__Excerpt to read__:
++++++
Information forwarded to bug-gnu-emacs <at> gnu.org:
bug#61369; Package emacs. (Wed, 15 Feb 2023 22:45:02 GMT) Full text and rfc822 format available.

Message #29 received at 61369 <at> debbugs.gnu.org (full text, mbox):

From: Dmitry Gutov <dgutov <at> yandex.ru>
To: Yuan Fu <casouri <at> gmail.com>
Cc: theo <at> thornhill.no, 61369 <at> debbugs.gnu.org
Subject: Re: bug#61369: Problem with keeping tree-sitter parse tree up-to-date
Date: Thu, 16 Feb 2023 00:44:07 +0200
On 15/02/2023 04:17, Dmitry Gutov wrote:
> Seems like treesit_record_change turns new_end_byte=69 into 
> new_end_byte=67 inside treesit_tree_edit_1.
> 
> It seems to fail in this calculation:
> 
>    ptrdiff_t new_end_offset = (min (visible_end,
>                     max (visible_end, new_end_byte))
>                    - visible_beg);
> 
> because visible_end is still 68 there. It value gets updated later, 
> closer to the end of this function.

So FWIW the patch below fixes the problem. But I'm not sure about 
change's clipping by the current restriction, or how it should be 
handled exactly.

diff --git a/src/treesit.c b/src/treesit.c
index cab2f0d5354..9f15b88a8bd 100644
--- a/src/treesit.c
+++ b/src/treesit.c
@@ -794,9 +794,7 @@ treesit_record_change (ptrdiff_t start_byte, 
ptrdiff_t old_end_byte,
 	  ptrdiff_t old_end_offset = (min (visible_end,
 					   max (visible_beg, old_end_byte))
 				      - visible_beg);
-	  ptrdiff_t new_end_offset = (min (visible_end,
-					   max (visible_beg, new_end_byte))
-				      - visible_beg);
+	  ptrdiff_t new_end_offset = max (visible_beg, new_end_byte) - 
visible_beg;
 	  eassert (start_offset <= old_end_offset);
 	  eassert (start_offset <= new_end_offset);






Information forwarded to bug-gnu-emacs <at> gnu.org:
bug#61369; Package emacs. (Fri, 17 Feb 2023 22:33:02 GMT) Full text and rfc822 format available.

Message #32 received at 61369 <at> debbugs.gnu.org (full text, mbox):

From: Yuan Fu <casouri <at> gmail.com>
To: Dmitry Gutov <dgutov <at> yandex.ru>
Cc: Theodor Thornhill <theo <at> thornhill.no>, 61369 <at> debbugs.gnu.org
Subject: Re: bug#61369: Problem with keeping tree-sitter parse tree up-to-date
Date: Fri, 17 Feb 2023 14:32:22 -0800

> On Feb 15, 2023, at 2:44 PM, Dmitry Gutov <dgutov <at> yandex.ru> wrote:
> 
> On 15/02/2023 04:17, Dmitry Gutov wrote:
>> Seems like treesit_record_change turns new_end_byte=69 into new_end_byte=67 inside treesit_tree_edit_1.
++++++
__Written request__: Please translate this sentence from the Emacs bug thread into Spanish: "But I'm not sure about change's clipping by the current restriction, or how it should be handled exactly." The listing that comes next is not needed for anything here.

__Data section__:
++++++
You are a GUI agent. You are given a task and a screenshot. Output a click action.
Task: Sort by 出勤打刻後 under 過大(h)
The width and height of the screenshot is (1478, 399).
++++++
__Response below__: Pero no estoy seguro sobre el recorte del cambio por la restricción actual, ni sobre cómo debería manejarse exactamente.